Le gouvernement Castex, éruption du féminisme français

Une analyse, Nour Lana Sophia Karam, auteur

21 Juillet, 2020

Manifestation féministe à Nantes pour dénoncer la désignation de Gérald Darmanin au ministère de l'Intérieur et d’Éric Dupond-Moretti au ministère de la Justice. Source : Loic Venance/AFP

Manifestation féministe à Nantes pour dénoncer la désignation de Gérald Darmanin au ministère de l'Intérieur et d’Éric Dupond-Moretti au ministère de la Justice. Source : Loic Venance/AFP

Le 2 mars 2017, lors de la présentation de son programme électoral, Emmanuel Macron promettait qu’il ferait de l’égalité entre hommes et femmes l’un de ses six chantiers s’il serait élu. Il qualifiait ce sujet « d’absolument fondamental ». Rappelant que les femmes font souvent l’objet de violences et de harcèlement, il se vouait à suivre cette cause notamment dans le cadre des nominations politiques qu’il entreprendrait.

Le 7 mai 2017, c’est lui qui remporte les élections présidentielles face à sa rivale d’extrême droite Marine Le Pen.

Le 25 novembre 2018, à l’occasion de la Journée internationale pour l’élimination de la violence à l’égard des femmes, le fondateur de La République en Marche ! décrète le lancement de la grande cause du quinquennat ; la violence contre les luttes sexuelles et sexistes en étant la « première priorité ». Mot pour mot, ce dernier proclama qu’il sera « personnellement attentif à ce que cette grande cause remplisse pleinement sa fonction : celle de faire de notre société [la société française, N.D.R] une société plus égalitaire et plus juste ». 

Si, trois ans de mandat plus tard, le président de la République française a tenu la plupart de ses engagements en la matière, il semblerait que depuis le dévoilement au grand public du nouveau gouvernement Castex le 6 juillet 2020, ses actions soient remises en question ; et pour cause, les nominations de Gérald Darmanin et d’Éric Dupond-Moretti, respectivement ministre de l’Intérieur et ministre de la Justice.

• LISTE DES DONNÉES:
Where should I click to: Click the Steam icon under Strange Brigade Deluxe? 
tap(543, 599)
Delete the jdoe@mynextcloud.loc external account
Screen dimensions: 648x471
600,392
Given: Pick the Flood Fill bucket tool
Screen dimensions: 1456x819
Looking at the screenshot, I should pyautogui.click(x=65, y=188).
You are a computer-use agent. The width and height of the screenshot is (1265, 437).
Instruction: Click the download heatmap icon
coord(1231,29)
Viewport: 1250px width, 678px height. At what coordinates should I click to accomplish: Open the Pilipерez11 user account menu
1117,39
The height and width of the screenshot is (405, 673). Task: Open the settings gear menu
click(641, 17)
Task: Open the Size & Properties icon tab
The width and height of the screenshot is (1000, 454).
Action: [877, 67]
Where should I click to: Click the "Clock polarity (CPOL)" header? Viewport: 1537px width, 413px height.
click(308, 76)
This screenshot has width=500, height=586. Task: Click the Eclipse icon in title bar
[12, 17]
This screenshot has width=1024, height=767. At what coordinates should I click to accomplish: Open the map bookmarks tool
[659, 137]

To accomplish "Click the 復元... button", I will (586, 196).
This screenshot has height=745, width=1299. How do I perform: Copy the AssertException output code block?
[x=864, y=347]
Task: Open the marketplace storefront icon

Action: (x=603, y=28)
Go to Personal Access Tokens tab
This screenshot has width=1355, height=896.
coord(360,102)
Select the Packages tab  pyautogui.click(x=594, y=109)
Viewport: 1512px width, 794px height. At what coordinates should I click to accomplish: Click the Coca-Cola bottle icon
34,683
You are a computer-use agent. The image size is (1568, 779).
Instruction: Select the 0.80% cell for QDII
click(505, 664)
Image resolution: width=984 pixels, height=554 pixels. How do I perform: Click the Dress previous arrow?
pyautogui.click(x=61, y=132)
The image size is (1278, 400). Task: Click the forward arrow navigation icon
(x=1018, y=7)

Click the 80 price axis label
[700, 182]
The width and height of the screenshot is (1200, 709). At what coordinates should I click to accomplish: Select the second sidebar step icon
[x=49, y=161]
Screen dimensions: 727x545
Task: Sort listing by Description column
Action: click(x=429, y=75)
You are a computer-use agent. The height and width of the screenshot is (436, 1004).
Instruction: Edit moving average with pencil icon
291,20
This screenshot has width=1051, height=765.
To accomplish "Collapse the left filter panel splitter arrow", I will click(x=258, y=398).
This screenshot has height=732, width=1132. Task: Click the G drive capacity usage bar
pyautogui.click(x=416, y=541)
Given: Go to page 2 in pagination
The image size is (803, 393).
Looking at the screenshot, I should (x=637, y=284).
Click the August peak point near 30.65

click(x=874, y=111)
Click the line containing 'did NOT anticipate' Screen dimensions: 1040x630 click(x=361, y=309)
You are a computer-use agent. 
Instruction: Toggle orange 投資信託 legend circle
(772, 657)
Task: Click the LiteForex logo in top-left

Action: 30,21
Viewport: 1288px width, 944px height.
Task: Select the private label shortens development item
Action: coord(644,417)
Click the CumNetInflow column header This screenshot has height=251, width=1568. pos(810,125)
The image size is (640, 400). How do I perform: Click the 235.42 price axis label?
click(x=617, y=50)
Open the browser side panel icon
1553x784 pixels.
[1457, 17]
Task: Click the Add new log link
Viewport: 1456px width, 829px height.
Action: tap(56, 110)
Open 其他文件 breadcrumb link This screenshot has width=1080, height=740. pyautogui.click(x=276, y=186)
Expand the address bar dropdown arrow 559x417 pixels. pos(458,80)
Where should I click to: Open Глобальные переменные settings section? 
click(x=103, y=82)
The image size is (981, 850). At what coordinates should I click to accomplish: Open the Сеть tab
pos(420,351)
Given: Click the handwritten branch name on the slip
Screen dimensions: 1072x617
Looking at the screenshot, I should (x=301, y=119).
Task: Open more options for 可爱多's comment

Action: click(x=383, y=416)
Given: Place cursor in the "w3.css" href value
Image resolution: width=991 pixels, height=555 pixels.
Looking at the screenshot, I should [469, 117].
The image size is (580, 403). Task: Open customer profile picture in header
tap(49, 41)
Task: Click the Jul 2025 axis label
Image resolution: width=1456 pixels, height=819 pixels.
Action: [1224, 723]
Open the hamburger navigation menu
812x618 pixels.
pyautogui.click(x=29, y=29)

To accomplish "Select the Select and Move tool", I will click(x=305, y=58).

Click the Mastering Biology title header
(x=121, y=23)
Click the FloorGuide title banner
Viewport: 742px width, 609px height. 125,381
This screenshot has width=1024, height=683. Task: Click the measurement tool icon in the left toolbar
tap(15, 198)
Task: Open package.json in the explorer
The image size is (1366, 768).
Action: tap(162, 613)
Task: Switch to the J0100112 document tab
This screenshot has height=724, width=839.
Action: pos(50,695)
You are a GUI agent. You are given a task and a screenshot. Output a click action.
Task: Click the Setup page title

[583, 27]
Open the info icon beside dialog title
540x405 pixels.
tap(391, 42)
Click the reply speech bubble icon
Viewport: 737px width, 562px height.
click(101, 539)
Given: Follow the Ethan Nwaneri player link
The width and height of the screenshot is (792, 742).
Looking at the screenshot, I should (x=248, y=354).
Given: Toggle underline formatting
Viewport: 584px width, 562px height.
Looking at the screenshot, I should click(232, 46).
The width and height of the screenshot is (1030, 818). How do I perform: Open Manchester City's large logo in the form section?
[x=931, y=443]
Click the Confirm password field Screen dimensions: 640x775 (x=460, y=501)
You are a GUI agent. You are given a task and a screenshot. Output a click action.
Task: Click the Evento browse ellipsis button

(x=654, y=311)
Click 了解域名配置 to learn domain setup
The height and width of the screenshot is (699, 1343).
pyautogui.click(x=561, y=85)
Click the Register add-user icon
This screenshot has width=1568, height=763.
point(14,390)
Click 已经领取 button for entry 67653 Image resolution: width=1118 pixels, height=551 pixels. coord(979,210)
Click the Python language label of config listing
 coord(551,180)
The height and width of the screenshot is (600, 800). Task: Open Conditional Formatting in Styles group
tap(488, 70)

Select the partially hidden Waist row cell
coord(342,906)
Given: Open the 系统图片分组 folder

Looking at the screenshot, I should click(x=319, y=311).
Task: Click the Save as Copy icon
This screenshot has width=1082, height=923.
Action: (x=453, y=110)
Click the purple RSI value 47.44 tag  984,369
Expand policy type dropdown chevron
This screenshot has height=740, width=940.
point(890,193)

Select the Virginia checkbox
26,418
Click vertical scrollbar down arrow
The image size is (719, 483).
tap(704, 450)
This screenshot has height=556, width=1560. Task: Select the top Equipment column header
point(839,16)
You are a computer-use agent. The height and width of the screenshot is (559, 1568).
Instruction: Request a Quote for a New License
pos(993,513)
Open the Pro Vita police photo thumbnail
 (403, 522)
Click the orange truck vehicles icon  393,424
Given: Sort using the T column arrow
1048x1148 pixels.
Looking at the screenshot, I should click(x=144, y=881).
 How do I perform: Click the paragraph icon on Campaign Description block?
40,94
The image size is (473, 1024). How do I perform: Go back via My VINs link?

• CONSIGNE ÉCRITE A:
Pour chacune des affirmations suivantes, dites si elle concorde avec le texte fourni en répondant par oui ou par non, et citez mot pour mot le passage qui tranche.
(i) Emmanuel Macron a présenté son programme électoral le 2 mars 2017.
(ii) Emmanuel Macron promettait de faire de l’égalité entre hommes et femmes l’un de ses dix chantiers.
(iii) Le nouveau gouvernement Castex a été dévoilé au grand public le 6 juillet 2020.
• CONSIGNE ÉCRITE B:
Répondez à ces questions d’après le texte fourni :
(i) Face à quelle rivale Emmanuel Macron remporte-t-il les élections présidentielles le 7 mai 2017 ?
(ii) Quelle journée est célébrée le 25 novembre 2018, selon le texte ?
(iii) Dans quelle ville se déroule la manifestation féministe évoquée dans la légende de la photo ?
• CONSIGNE ÉCRITE C: Relevez toutes les dates complètes (jour, mois et année) qui figurent dans le texte fourni.

• RÉPONSE COMPLÈTE A:
(i) Oui : « Le 2 mars 2017, lors de la présentation de son programme électoral, Emmanuel Macron promettait »
(ii) Non : « l’un de ses six chantiers »
(iii) Oui : « le dévoilement au grand public du nouveau gouvernement Castex le 6 juillet 2020 »

• RÉPONSE COMPLÈTE B:
(i) Marine Le Pen
(ii) La Journée internationale pour l’élimination de la violence à l’égard des femmes
(iii) Nantes

• RÉPONSE COMPLÈTE C:
21 juillet 2020
2 mars 2017
7 mai 2017
25 novembre 2018
6 juillet 2020